We also have recurring costs in the normal course of business that are necessary
to ensure that our facilities are in compliance with applicable environmental
laws and regulations, particularly in the management and disposition of waste
(principally non-hazardous) generated by our ongoing operations. In 1998, 1997
and 1996 these costs totaled approximately $14.4, $12.3 and $9.0 million,
respectively. In addition, a portion of our capital expenditures is regularly
incurred to limit or monitor pollution, principally for ventilation and dust
control equipment. These expenditures were approximately $5.2, $6.9 and $2.6
million in 1998, 1997 and 1996, respectively. We expect to spend $4.8 million in
capital expenditures related to environmental matters in 1999, although sales
volume levels and available engineering resources, among other factors, will
influence the actual amount of capital expenditures.
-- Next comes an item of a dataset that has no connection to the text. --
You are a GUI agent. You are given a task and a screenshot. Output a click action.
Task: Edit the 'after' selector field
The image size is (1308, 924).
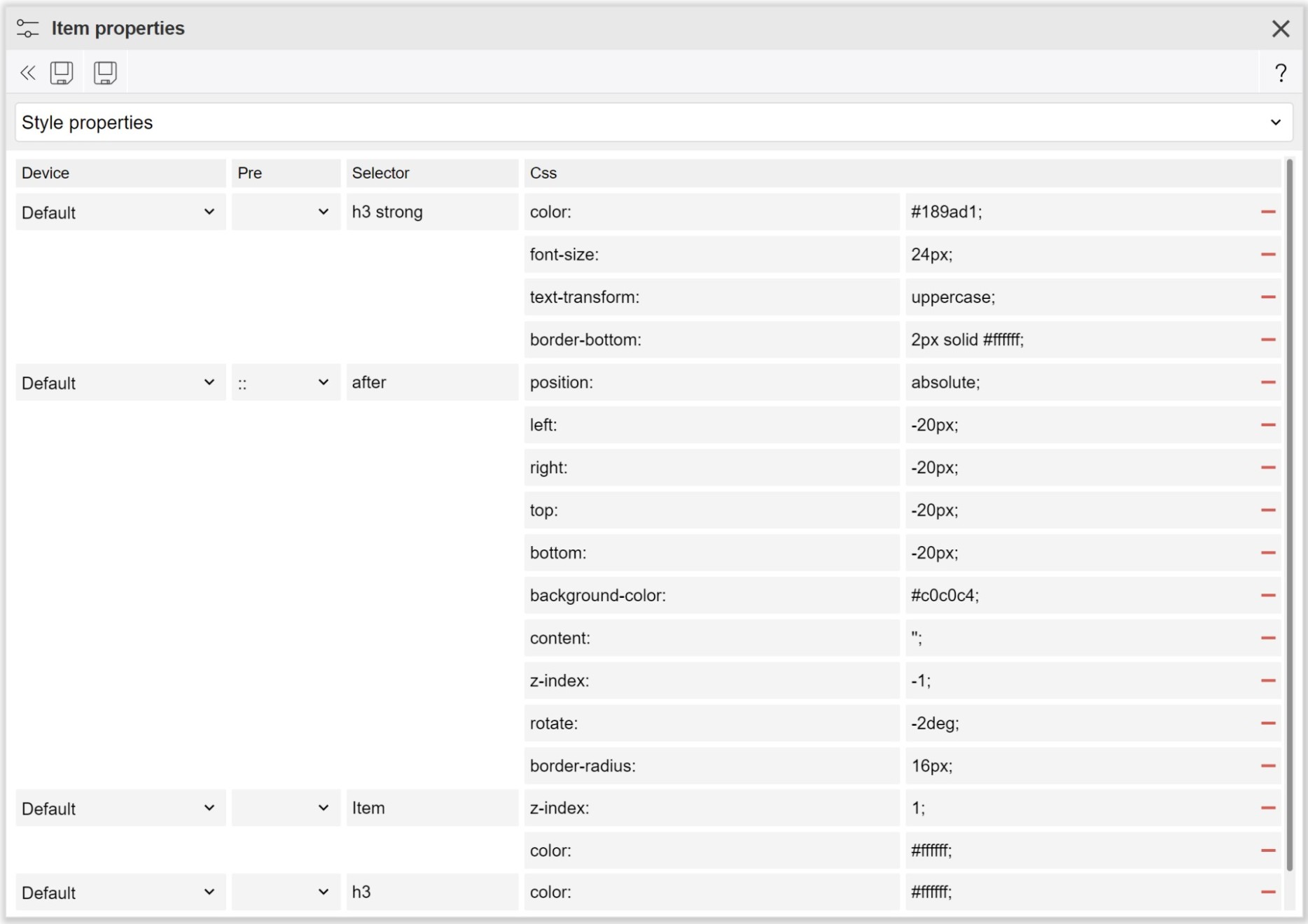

In addition to these recurring and anticipated expenditures, the 1990 amendments
to the federal Clean Air Act are expected to have a major impact on the
compliance costs of many U.S. companies, including foundries of the type we
operate. Until final regulations implementing those amendments are adopted by
the federal and state governments, it is not possible to estimate these costs.
Also, our foundry capacity and any capacity increases are dependent on the
ability to maintain or increase permitted levels for air emissions or water
discharges. In the event we desire to increase our foundry capacity levels in
the future, we cannot be assured that approvals of such increases can be
obtained under the applicable permits.

For additional information related to environmental matters, see Item 3 "Legal
Proceedings" below; and see "Management's Discussion and Analysis of Financial
Condition and Results of Operations", which is incorporated by reference from
Intermet's 1998 Annual Report to Shareholders, which is furnished to the
Commission as Exhibit 13 to this Report.

EMPLOYEES

At March 1, 1999 we employed approximately 6,890 persons, including 6,060 in
North America. Of the persons employed in North America, 4,870 were hourly
manufacturing personnel and the remaining were clerical, sales and management
personnel. We employed 830 persons in Europe, 720 of whom were hourly
manufacturing personnel.

FOREIGN AND DOMESTIC OPERATIONS AND EXPORT SALES

Revenues and identifiable assets for Intermet's foreign and domestic operations
for 1998, 1997 and 1996 were as follows (in thousands of dollars):



1998 1997 1996
---- ---- ----

Sales to unaffiliated customers in:
North America $714,400 $705,100 $441,900
Europe 121,500 104,700 92,600
Other International 5,700 3,900 -

Identifiable assets in:
North America 517,500 453,300 463,300
Europe 66,500 85,500 63,000



EXECUTIVE OFFICERS OF THE REGISTRANT

Executive officers are elected by the board of directors annually at its meeting
immediately following the Annual Meeting of Shareholders. An executive officer
holds office until his or her successor is chosen and qualified, or until his or
her death, resignation or removal.



8
10

The executive officers of Intermet as of March 1, 1999 and their ages and
principal positions with Intermet, as of that date, are as follows:

Name (Age) Principal Position(s)
- ---------- ---------------------

John Doddridge (58) Chairman of the Board and Chief Executive Officer

Doretha J. Christoph (49) Vice President - Finance, Chief Financial Officer,
Treasurer and Secretary

John C. Engeswick (64) Vice President - Technical Services

David L. Neilson (54) Vice President - Sales and Marketing

James F. Mason (57) Group Vice President

C. James Peterson (51) Group Vice President

Mr. Doddridge became Chairman of the Board and Chief Executive Officer of
Intermet in 1994. From November 1992 until November 1994, Mr. Doddridge was Vice
Chairman and Chief Executive Officer of Magna International, Inc., a supplier of
motor vehicle parts. From 1989 to 1992 he served as President of North American
Operations of Dana Corporation, a motor vehicle parts manufacturer, and prior to
that time he served as President of Hayes-Dana Inc., a subsidiary of Dana
Corporation.

Ms. Christoph became Vice President - Finance of Intermet in June 1995. In
addition, she was named Chief Financial Officer and Treasurer of Intermet in
April 1996 and Secretary in January 1997. From November 1991 until May 1995, she
served as Vice President and Director of Administration of LNP Engineering
Plastics, a worldwide supplier of engineered plastics and a subsidiary of
Kawasaki Steel Corporation. From 1989 to 1991, she served as Director of Finance
for the Engineering Plastics Americas operation of ICI, plc.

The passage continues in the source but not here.